Fighting against water: AI is going to get the answer one way or another

When I ask GPT for a summary of an article, it gets Heisman’d by TechCrunch and immediately finds the summary from two other sources. This issue is about a lot more than chat bots. Duplicate content “provenance” is the key. Who broke the story? Who owns it? If it’s a press release, publishers are toast. If it’s original reporting and we block the bots… we’re invisible. If others paraphrase (the Huffington Post model)… and don’t block… the syndicators drink the SEO milkshake. It that the AI’s fault? Or are publishers just squeezing the audience engagement balloon?

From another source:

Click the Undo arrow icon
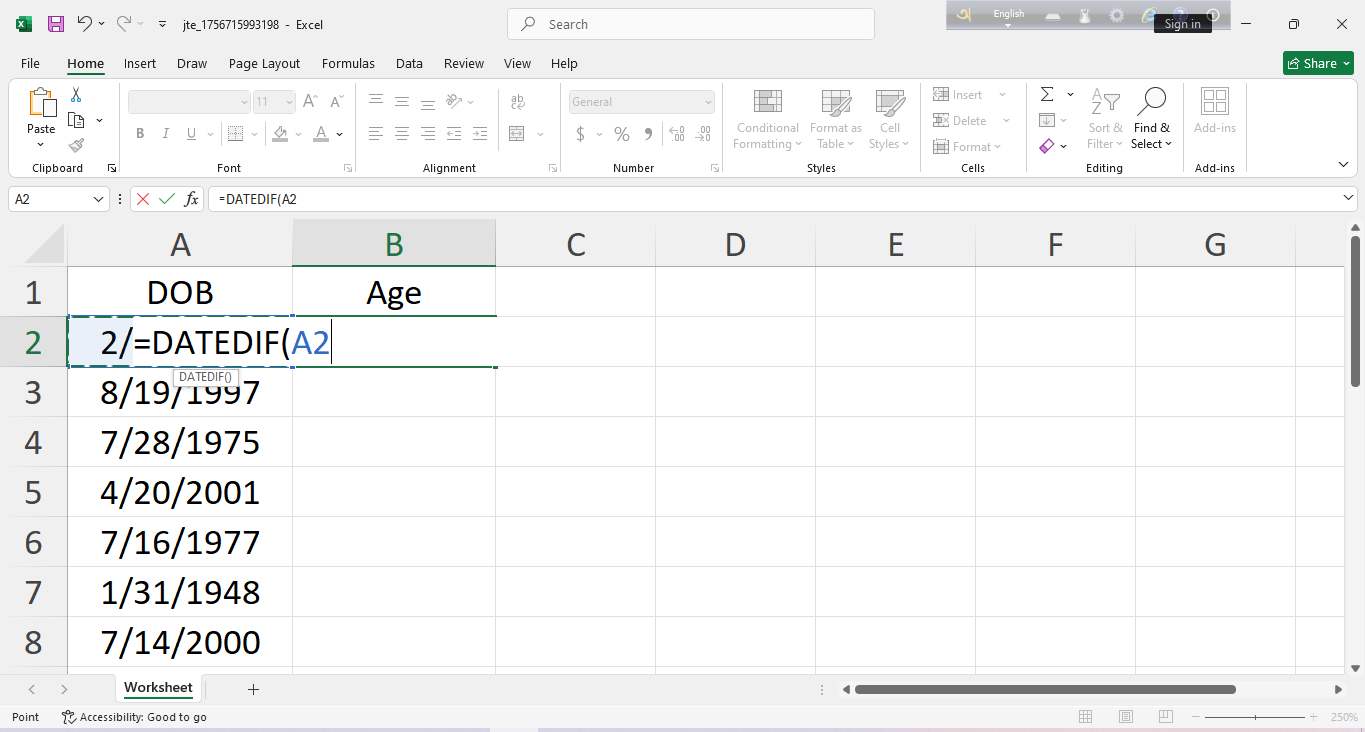pyautogui.click(x=85, y=23)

I have a custom GPT that summarizes text into a single paragraph that I use for a first draft of my newsletter. I can paste text in, or give it a URL. In this case The Verge blocks GPT…. so it found two other ways to get my summary. I don’t trust the summary, so I am going to copy and paste the Verge article into GPT. All the corporate policies in the world are not going to keep one goober (me) from messing up their effort by pasting in articles by hand. Sorry, folks.

Google allows GPT to crawl it… duh, but still shows the difference in behavior when GPT hits a dead-end or is able to read. If it can read a site, it says ‘browsing’ in the status bar.

In a classic twist, Archive.ph hosts copies of paywalled articles… and is completely invisible to GPT.

Plot twist! Who’s dissing who here?

“Wall Street Journal owner News Corp has a content-licensing partnership with OpenAI.” You’d think GPT could read the WSJ? Nope. Not a paywalled article either.